Here we get a 5.1 Uncompressed PCM track and a 5.1 True HD track. Both of these tracks are spectacular. The waves come crashing in and rumble nice deep sounds in the subs, mixed with rushing water through each speaker. The dialogue is very strong throughout the film and is always crisp and clear. The soundtrack fills the speakers brilliantly and in itself is a wonderful addition to the film. Definitely a top notch audio package here.
The ChubbChubbs & The ChubbChubbs Save Christmas: "The ChubbChubbs" actually won an Academy Award for best short...it is a fun and entertaining short about these cute little fluffy guys that are actually scary creatures. It is definitely worth a look and good for several laughs. "The ChubbChubbs Save Christmas" pulls from the same idea from the first, but isn't nearly as funny, and is just about "saving" christmas.
Lost Scenes with Filmmaker Intros: Here we get 3 deleted scenes and one that just shows voice talent reciting a scene that never happened. They come with filmmaker intros but nothing really special to see here.
Arnold's Zurfinary: Little Arnold gives us a lesson in surfing lingo!
All Together Now: Surf's Up Voice Session: This is a great look behind the cast as they voiced "Surf's Up." Definitely worth a look to see all the cool new things that they did for "Surf's Up."
Not a Drop of Real Water: Here we get 3 separate features, all giving us tons of detail. Surf Cam focuses on the movements of the camera and creating a documentary feel to the film. Making Waves is everything about creating waves that looked and felt real. Finally, Storyboard to Surfing is an interactive feature where you can watch the whole process from storyboard to animation.
Meet the Penguins: A "birds-eye" view, acting as if they were penguins as we learn about them and making them life-like.
Surf's Up Pinball Game: Pretty standard...boring.
Progression Reels: This is a cool feature that brings us from start to finish of several scenes.
Galleries: Characters and Locations...yep just as they sound.
Music Video: "Lose Myself" by Ms. Lauryn Hill
Filmmaker Commentary with Director's Chris Buck and Ash Brannon and Producer Chris Jenkins: This is a pretty good commentary track. It definitely helps that all three get along great, and have a really good time remembering the film. They do a good job talking about all things "Surf's Up" and don't get very technical so anyone can enjoy.

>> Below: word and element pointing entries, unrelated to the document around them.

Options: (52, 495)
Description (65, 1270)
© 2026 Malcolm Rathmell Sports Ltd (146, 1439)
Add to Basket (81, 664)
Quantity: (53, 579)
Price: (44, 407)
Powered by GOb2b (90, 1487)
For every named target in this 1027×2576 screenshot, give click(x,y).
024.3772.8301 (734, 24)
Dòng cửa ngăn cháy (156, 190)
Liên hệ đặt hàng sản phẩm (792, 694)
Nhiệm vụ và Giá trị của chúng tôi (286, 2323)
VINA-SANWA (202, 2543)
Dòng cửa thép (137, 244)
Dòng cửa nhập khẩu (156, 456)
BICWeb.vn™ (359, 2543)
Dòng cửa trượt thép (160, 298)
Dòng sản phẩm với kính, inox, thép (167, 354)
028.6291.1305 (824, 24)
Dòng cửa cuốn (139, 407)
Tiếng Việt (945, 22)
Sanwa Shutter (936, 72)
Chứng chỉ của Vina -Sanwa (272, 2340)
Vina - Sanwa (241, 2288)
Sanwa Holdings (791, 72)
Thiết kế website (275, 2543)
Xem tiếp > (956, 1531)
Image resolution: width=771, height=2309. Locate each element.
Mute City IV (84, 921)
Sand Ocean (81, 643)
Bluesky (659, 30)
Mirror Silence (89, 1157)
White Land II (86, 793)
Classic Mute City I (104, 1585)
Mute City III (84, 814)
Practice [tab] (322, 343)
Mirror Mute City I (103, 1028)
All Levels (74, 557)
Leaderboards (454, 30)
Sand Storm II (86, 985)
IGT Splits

Visual Effects Commentary with Visual Effects Supervisor Rob Gradel, Animation Supervisor David Shopp, and Layout Supervisor James Williams: Along with the first commentary these guys really get along. This track is definitely not for everyone as they do tend to get extremely technical and might lose some. Otherwise a good track.
"Surf's Up" is a great animated flick that obviously has lots of competitors but should easily stand out amongst them. It is safe for anyone's ears, and has a ton of laughs for all ages. The cinematography is so unique it is worth a look just for that alone. The audio track also helps tremendously and so does the huge amount of extras. Surf's Up" is an easy one to Recommend to families looking for a fun Friday night movie.